WRITTEN EXERCISE:
Convert each line of the material below into an item of a numbered list, omitting blank lines. Leave the pictures out of the answer.

[Begin]

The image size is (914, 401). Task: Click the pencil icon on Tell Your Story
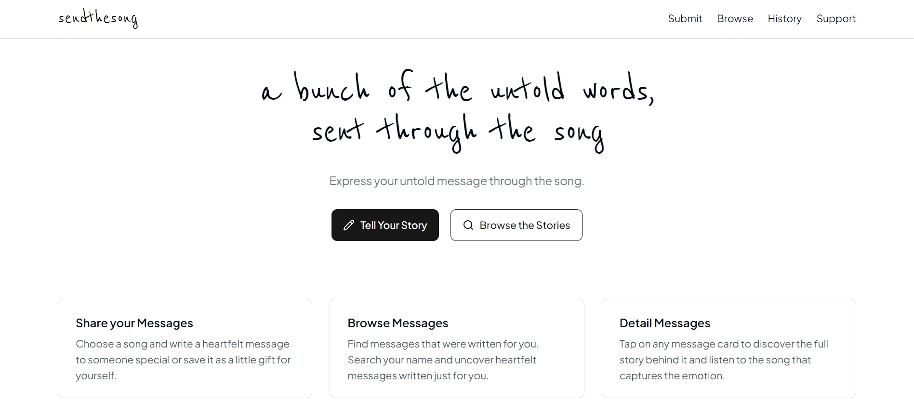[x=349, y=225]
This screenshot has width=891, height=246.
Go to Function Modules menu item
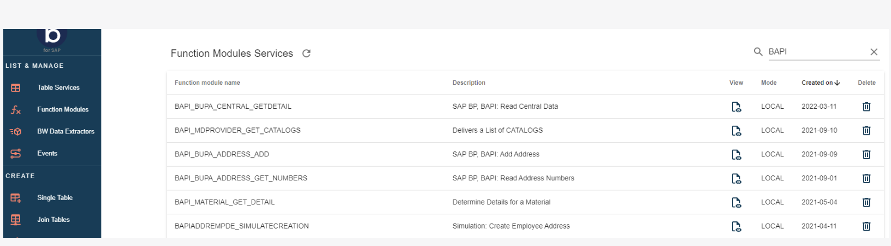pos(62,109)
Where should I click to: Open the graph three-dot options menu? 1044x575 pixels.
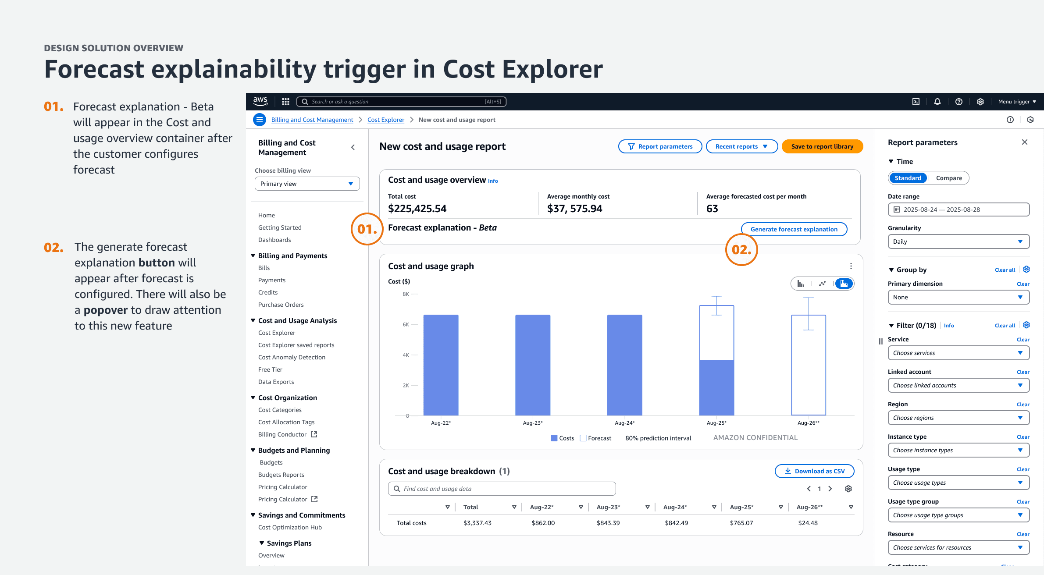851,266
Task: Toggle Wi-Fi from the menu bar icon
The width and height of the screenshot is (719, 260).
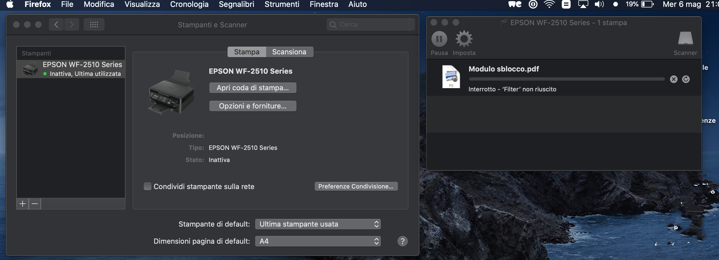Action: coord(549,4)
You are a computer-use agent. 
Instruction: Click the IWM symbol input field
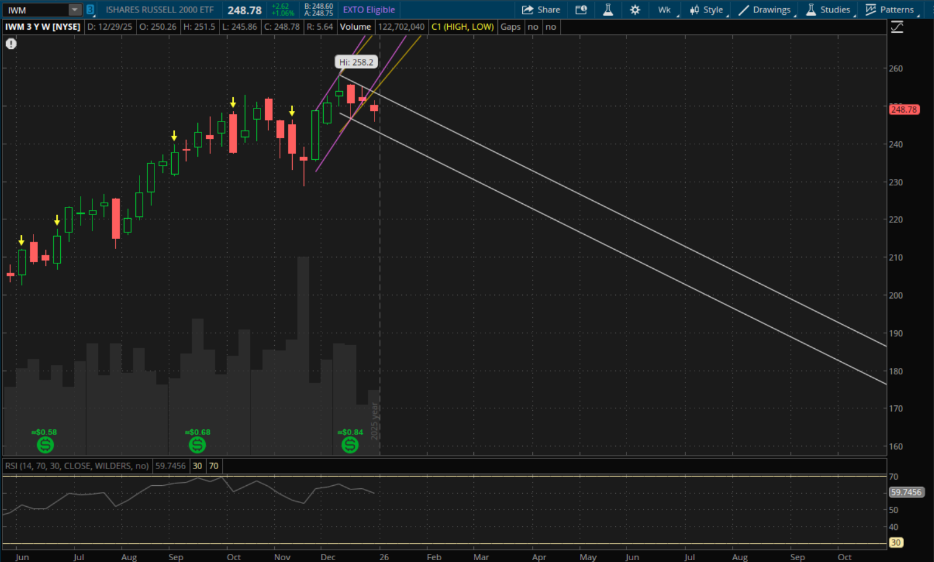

[End]

TASK SOLUTION:
1. The image size is (914, 401). Task: Click the pencil icon on Tell Your Story
2. [x=349, y=225]
3. This screenshot has width=891, height=246.
4. Go to Function Modules menu item
5. pos(62,109)
6. Where should I click to: Open the graph three-dot options menu? 1044x575 pixels.
7. 851,266
8. Task: Toggle Wi-Fi from the menu bar icon
9. The width and height of the screenshot is (719, 260).
10. Action: coord(549,4)
11. You are a computer-use agent. 
12. Instruction: Click the IWM symbol input field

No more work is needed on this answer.